После чего один из швейцарских граждан, подставное лицо, получил задание скупить по дешевке в Германии высоко ценившиеся в других странах картины так называемого «вырождающегося искусства». Нацистские власти охотно разрешили вывоз этих картин. Во-первых, они избавлялись от них, во-вторых, получали так необходимую для вооружения валюту. Швейцарское подставное лицо платило за картины 30 % стоимости в швейцарских франках. Это полностью устраивало наци. Остальные 70 % уплачивались немецкими государственными облигациями, которые, вернувшись на родину, приобрели номинальную стоимость, т. е. в пять раз большую, чем за них заплатил банк «Марлок и Ливен».
«Я такую операцию не проводил, — подумал Томас, — это, наверное, Марлок. Он знал, что немцы его ищут, что Луиза под наблюдением и что меня арестуют и он таким образом получит в единоличное владение банк».
— О, Боже! — вслух произнес Томас.
— Так, — сказал Хаффнер, — теперь эта старая хитрая морда успокоится, не так ли, Ливен?
Он прекратил чистить ногти и этой же зубочисткой стал ковырять в зубах.
«Проклятье, что же мне предпринять?» — думал Томас. И тут у него мелькнула мысль.
— Разрешите мне позвонить?
Хаффнер прищурил свои свиные глазки:
— С кем вы хотите поговорить?
— С бароном фон Видель.
— Никогда не слышал.
Томас повысил голос:
— Его превосходительство Бодо барон фон Видель-посол для чрезвычайных поручений МИДа. Вы не слышали о нем?
— Я… я…
— Выньте зубочистку изо рта, когда разговариваете со мной.
— Что вы хотите от герр барона? — спросил он.
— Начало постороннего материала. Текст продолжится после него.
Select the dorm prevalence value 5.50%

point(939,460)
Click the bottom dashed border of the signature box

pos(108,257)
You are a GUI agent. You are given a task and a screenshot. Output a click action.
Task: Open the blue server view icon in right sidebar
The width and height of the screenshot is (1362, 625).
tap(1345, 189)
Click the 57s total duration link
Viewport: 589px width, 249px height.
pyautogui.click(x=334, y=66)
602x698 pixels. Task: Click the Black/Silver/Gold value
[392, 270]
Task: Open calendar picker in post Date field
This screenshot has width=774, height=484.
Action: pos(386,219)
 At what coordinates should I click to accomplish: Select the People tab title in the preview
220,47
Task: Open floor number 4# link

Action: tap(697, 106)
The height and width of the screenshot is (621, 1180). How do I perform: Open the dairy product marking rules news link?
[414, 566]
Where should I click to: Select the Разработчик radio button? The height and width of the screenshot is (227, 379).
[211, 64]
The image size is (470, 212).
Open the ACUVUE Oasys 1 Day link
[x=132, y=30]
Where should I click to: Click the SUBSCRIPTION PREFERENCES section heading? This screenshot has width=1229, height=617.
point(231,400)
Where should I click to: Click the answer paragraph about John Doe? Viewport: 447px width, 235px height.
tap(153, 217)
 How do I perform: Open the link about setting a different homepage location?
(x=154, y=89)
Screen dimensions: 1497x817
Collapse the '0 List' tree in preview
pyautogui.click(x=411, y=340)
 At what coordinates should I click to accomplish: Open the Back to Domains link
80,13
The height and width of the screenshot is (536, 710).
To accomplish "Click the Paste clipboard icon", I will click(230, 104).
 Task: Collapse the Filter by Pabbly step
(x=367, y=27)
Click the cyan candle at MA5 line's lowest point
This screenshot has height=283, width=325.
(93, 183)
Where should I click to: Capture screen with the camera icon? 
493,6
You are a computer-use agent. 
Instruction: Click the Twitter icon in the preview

Хаффнер имел дело с обычными бюргерами. С арестованными, которые кричат на него и знают бонз, он чувствовал себя неуверенно.
— Барон мой лучший друг! — с вызовом сказал Томас.
Он познакомился с Виделем, который был намного старше его, в 1929 году на одной из студенческих вечеринок. Видель ввел Томаса в аристократические круги Лондона. Томас выплатил по векселю барона, выданному без покрытия. Их дружба продолжалась, пока Видель не вступил в нацистскую партию. После этого Томас устроил ему скандал и разошелся с ним.
«Хорошая ли память у Виделя?» — думал Томас.
— Если вы сейчас же не предоставите мне возможность позвонить, — Томас уже кричал на Хаффнера, — завтра можете искать другую работу.
Хаффнер поспешно схватил телефонную трубку:
— Алло! Берлин, но, поторопитесь, вы, сони.
«Фантастастично, совершенно фантастично», — думал Томас, слыша через несколько секунд голос своего собрата по студенческой корпорации.